After three years of interruption from Covid, this conference once again confirmed that radiocarbon and archaeology is very much alive and well, and there is still a huge amount to work on. The many young and motivated researchers giving presentations and soaking up the discussions augurs well for the future. The opportunity to get together, face-to-face, reminded us all of the importance of exchanging these ideas and sharing new scientific results. The wider radiocarbon community has always encapsulated a spirit of collegiality and friendship, with colleagues happy to exchange help and advice in a spirit of collective learning. The use of the online tool allowed others, not able to make it to Zurich, to participate too. This is all the more important when one considers the backdrop to this meeting in terms of the impending climate disaster bearing down on us and the need to take urgent action to halt CO2 emissions. While it is wonderful to travel to meetings like this, we must surely take steps to address these environmental impacts. Hybrid events, with physical meetings held in different regions in parallel (Europe, the US, Australasia, Africa, East Asia?), have to be considered for future get togethers in my view (see Klöwer et al., 2020).
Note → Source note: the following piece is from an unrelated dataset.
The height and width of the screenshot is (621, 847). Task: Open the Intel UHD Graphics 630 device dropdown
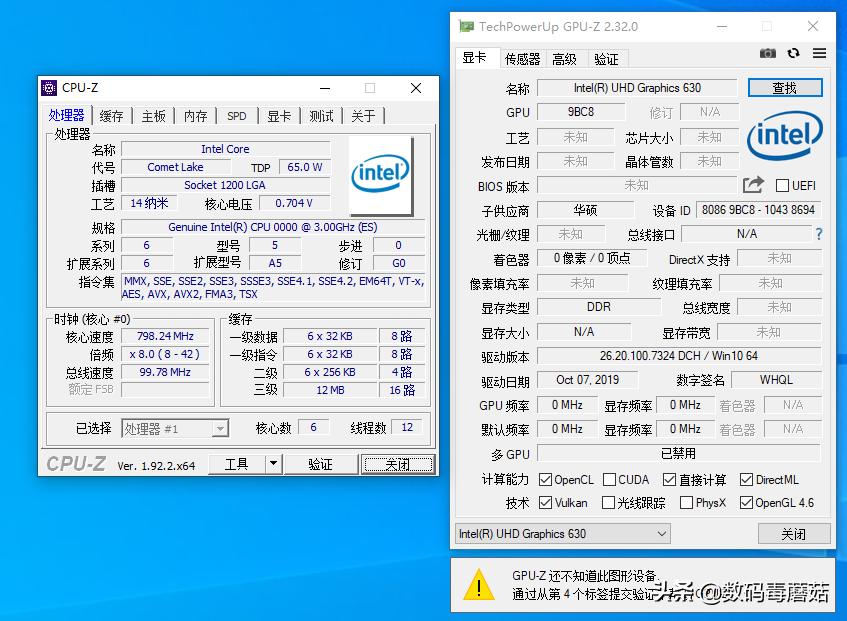click(562, 534)
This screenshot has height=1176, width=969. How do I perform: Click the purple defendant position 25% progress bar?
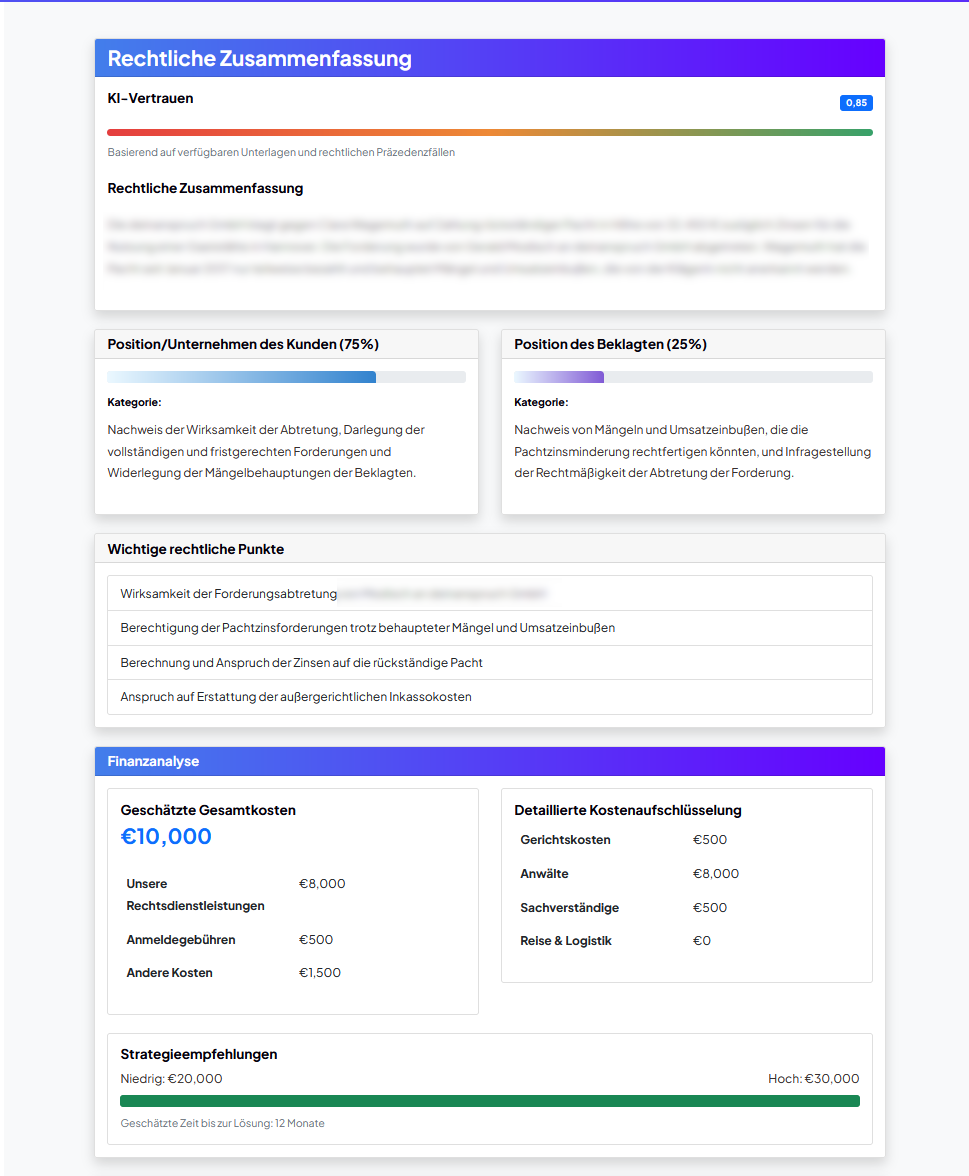tap(559, 377)
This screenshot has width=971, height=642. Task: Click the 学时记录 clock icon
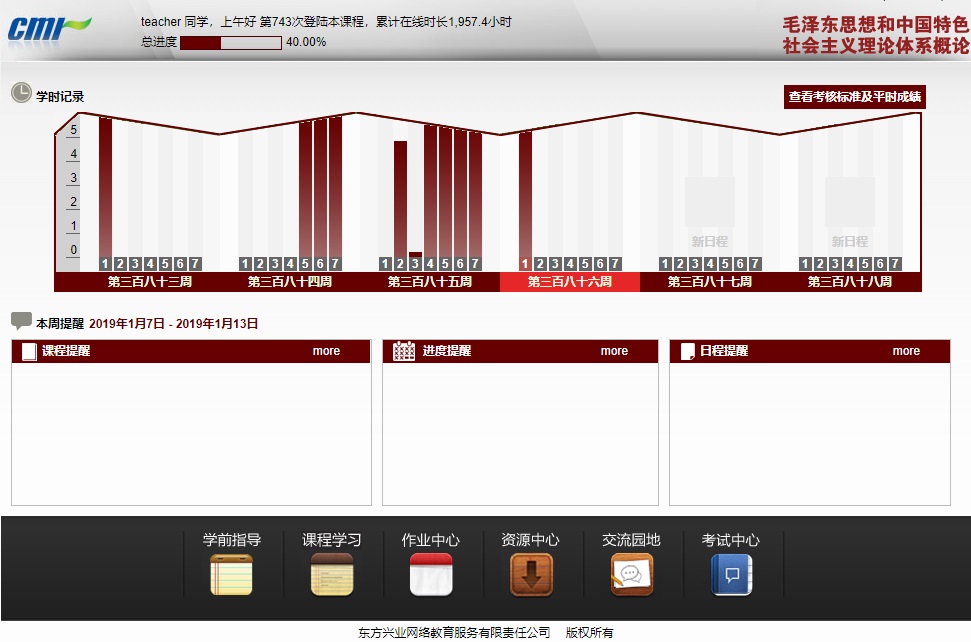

The era of single-venue meetings, with the high carbon costs involved, has to come to an end at least until we brought down runaway emissions.

 

The organisers of the conference; Irka Hajdas, Elisabetta Boaretto, and Hans-Arno Synal, and their wonderful team of volunteers and helpers, are to be congratulated for their hard work on bringing this all together. We look forward to the next meeting(s) with anticipation.